Fascism then and now
Canadian lawyer Paul Bigioni writes in the Toronto Star about the scary parallels between Germany and Italy in the 1920's and '30's and the US and Canada today.
Before the rise of fascism, Germany and Italy were, on paper, liberal democracies. Fascism did not swoop down on these nations as if from another planet. To the contrary, fascist dictatorship was the result of political and economic changes these nations underwent while they were still democratic. In both these countries, economic power became so utterly concentrated that the bulk of all economic activity fell under the control of a handful of men. Economic power, when sufficiently vast, becomes by its very nature political power. The political power of big business supported fascism in Italy and Germany.The whole article is excellent and informative, not to mention frightening. Laissez-faire capitalism concentrates wealth AND power in the hands of the wealthy few, eventually completely subverting democracy. Sound familiar?
Business tightened its grip on the state in both Italy and Germany by means of intricate webs of cartels and business associations. These associations exercised a high degree of control over the businesses of their members. They frequently controlled pricing, supply and the licensing of patented technology. These associations were private but were entirely legal. Neither Germany nor Italy had effective antitrust laws, and the proliferation of business associations was generally encouraged by government.
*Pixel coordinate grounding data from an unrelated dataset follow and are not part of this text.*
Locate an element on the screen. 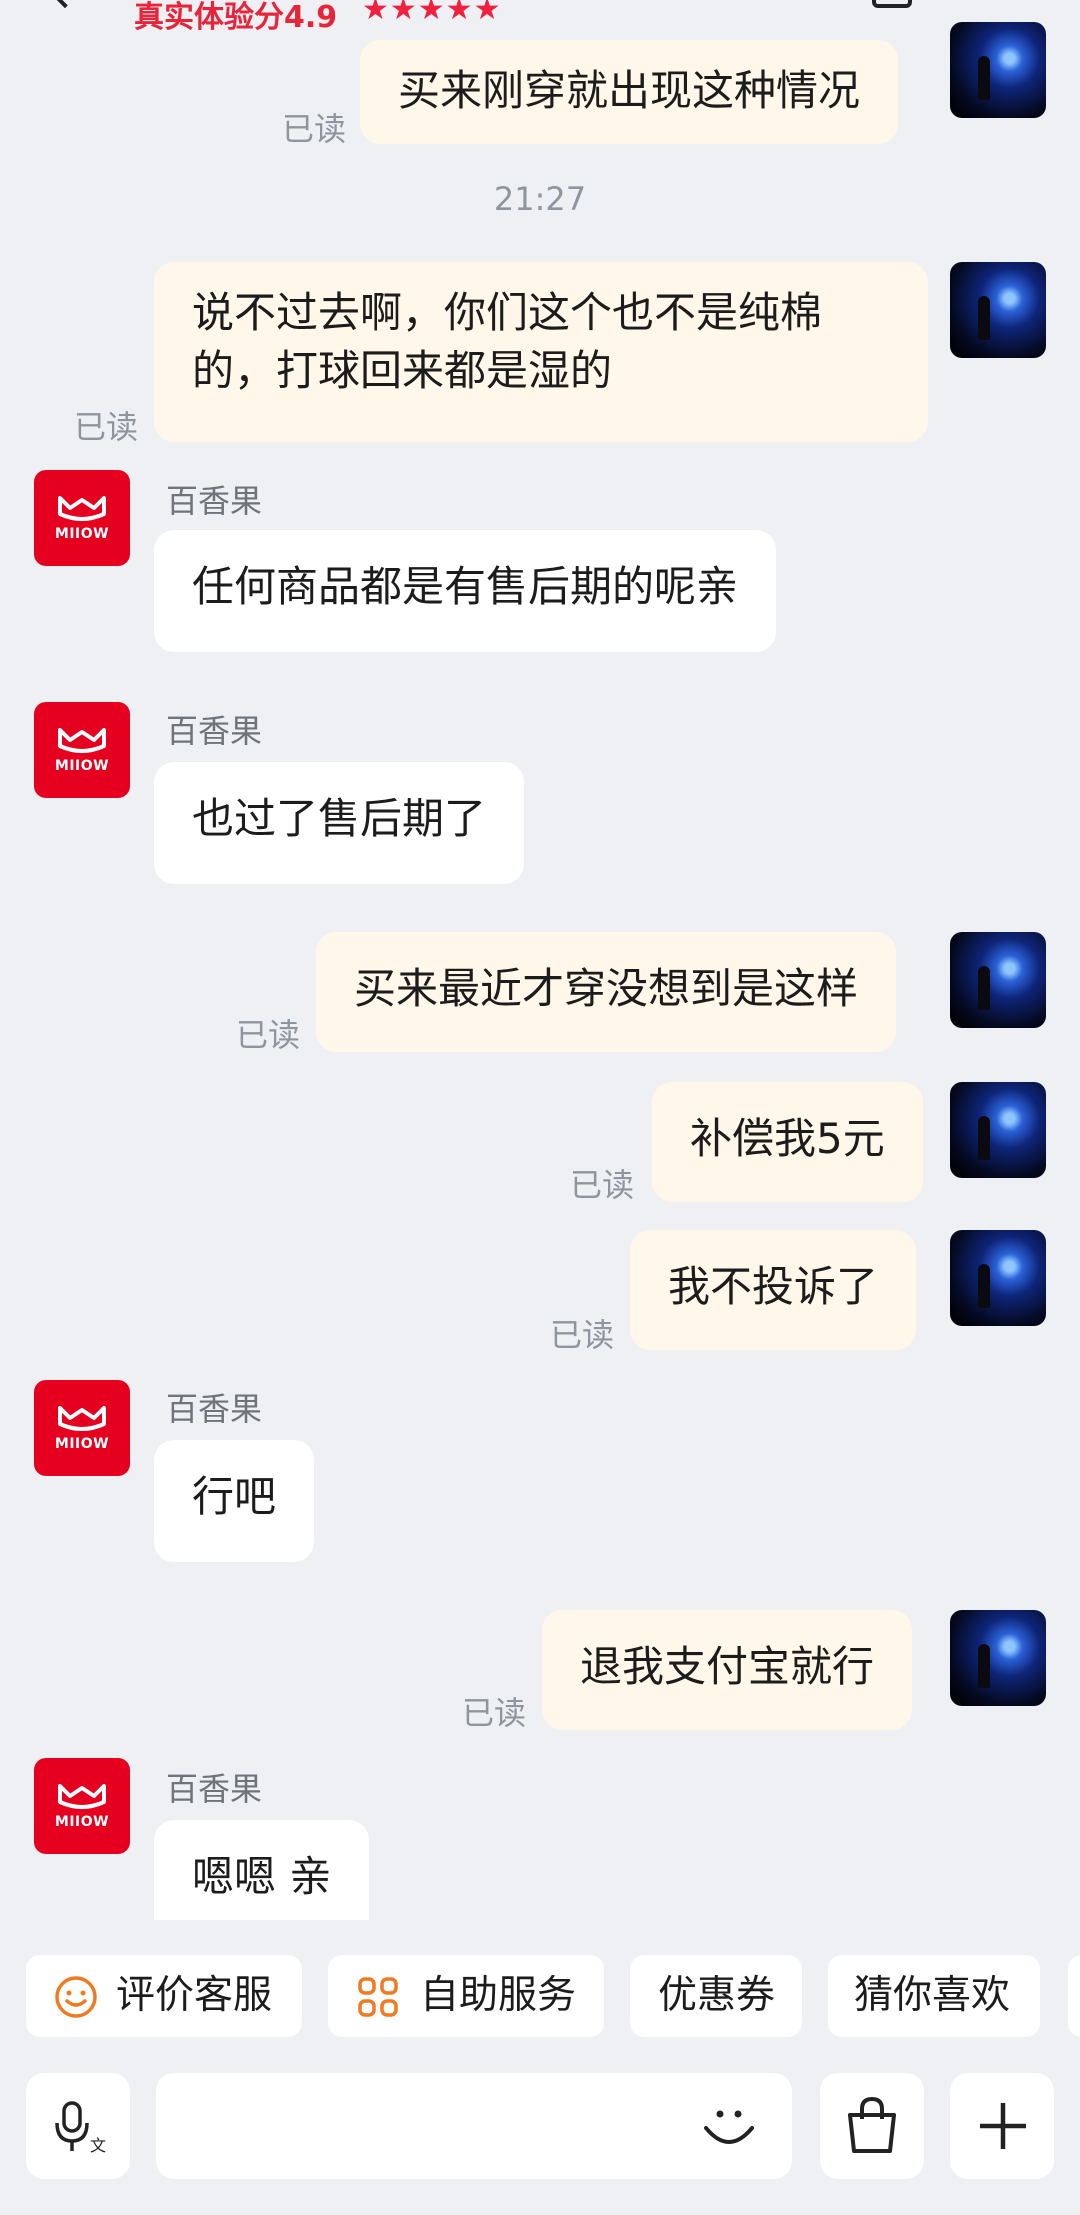  rating-stars: ★★★★★ is located at coordinates (432, 14).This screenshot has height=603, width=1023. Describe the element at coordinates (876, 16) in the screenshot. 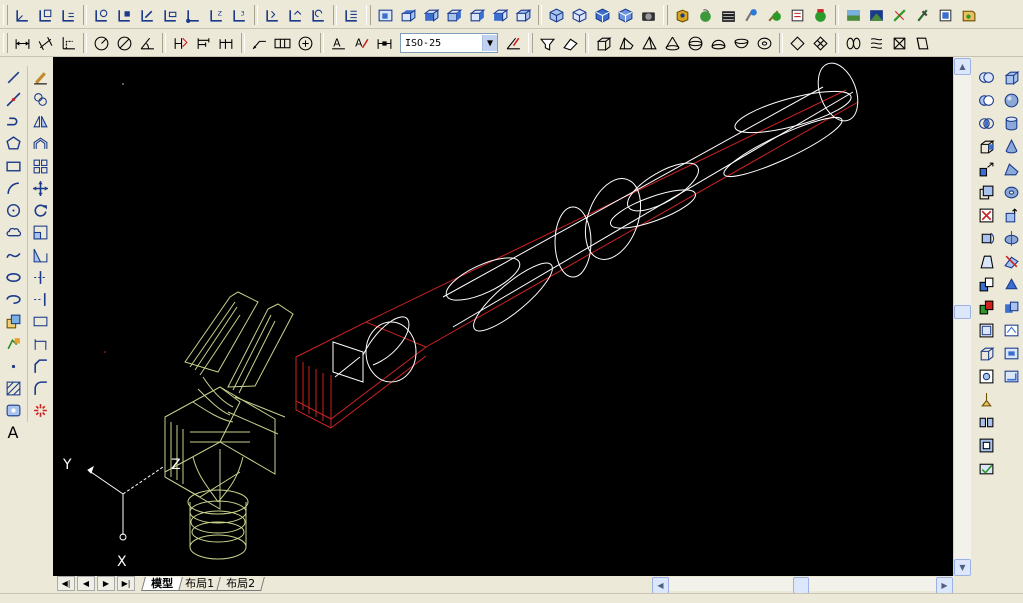

I see `landscape-icon` at that location.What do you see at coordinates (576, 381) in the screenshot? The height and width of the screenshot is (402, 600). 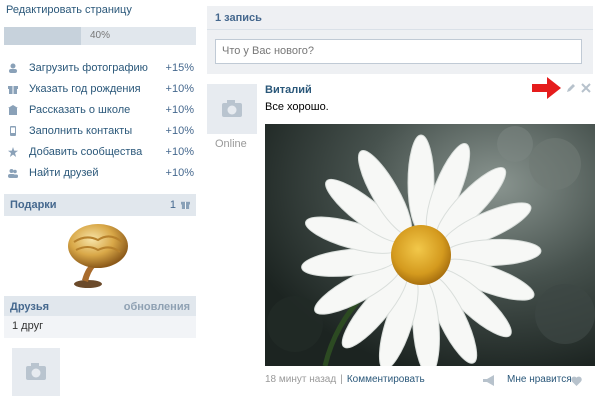 I see `heart-icon` at bounding box center [576, 381].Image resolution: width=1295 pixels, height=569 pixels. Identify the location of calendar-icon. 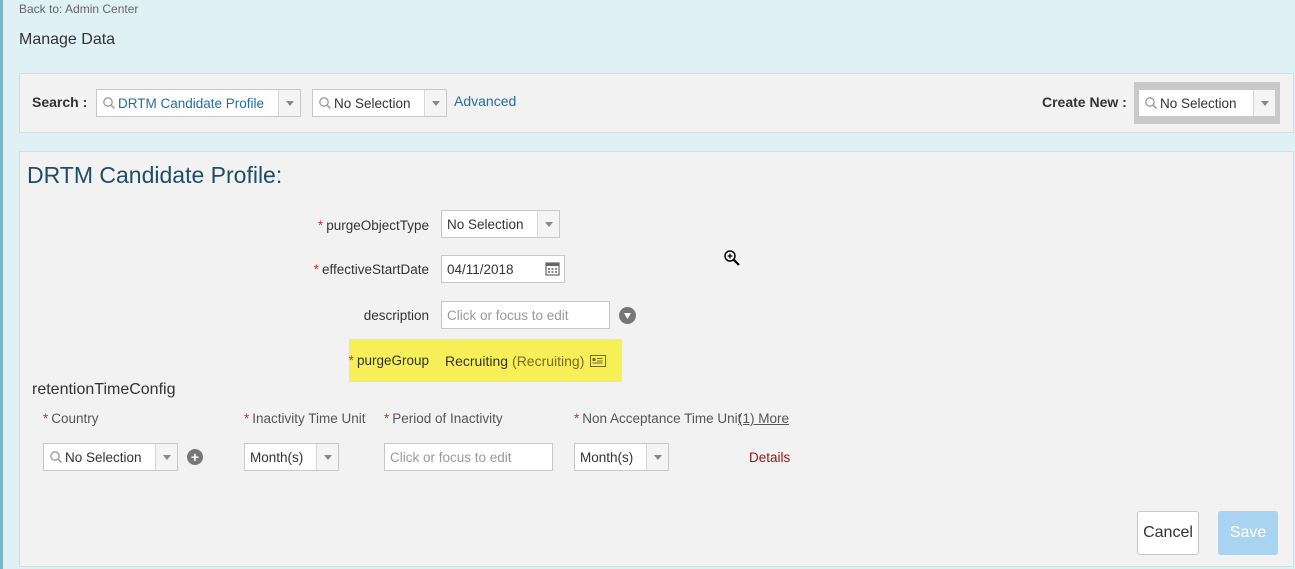
(552, 268).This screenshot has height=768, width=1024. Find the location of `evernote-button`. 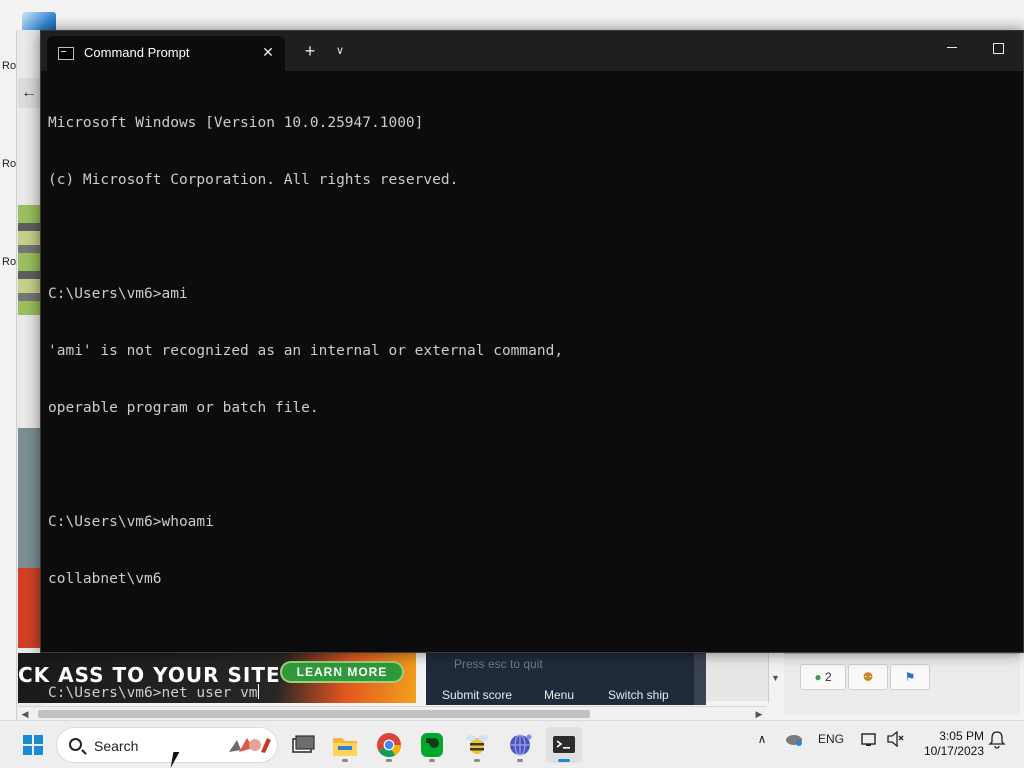

evernote-button is located at coordinates (432, 745).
This was an era eerily like our own, insofar as economists and businessmen constantly clamored for self-regulation in business. By the mid 1920s, however, self-regulation had become self-imposed regimentation. By means of monopoly and cartel, the businessmen had wrought for themselves a "command and control" economy that replaced the free market. The business associations of Italy and Germany at this time are perhaps history's most perfect illustration of Adam Smith's famous dictum: "People of the same trade seldom meet together, even for merriment and diversion, but the conversation ends in a conspiracy against the public, or in some contrivance to raise prices."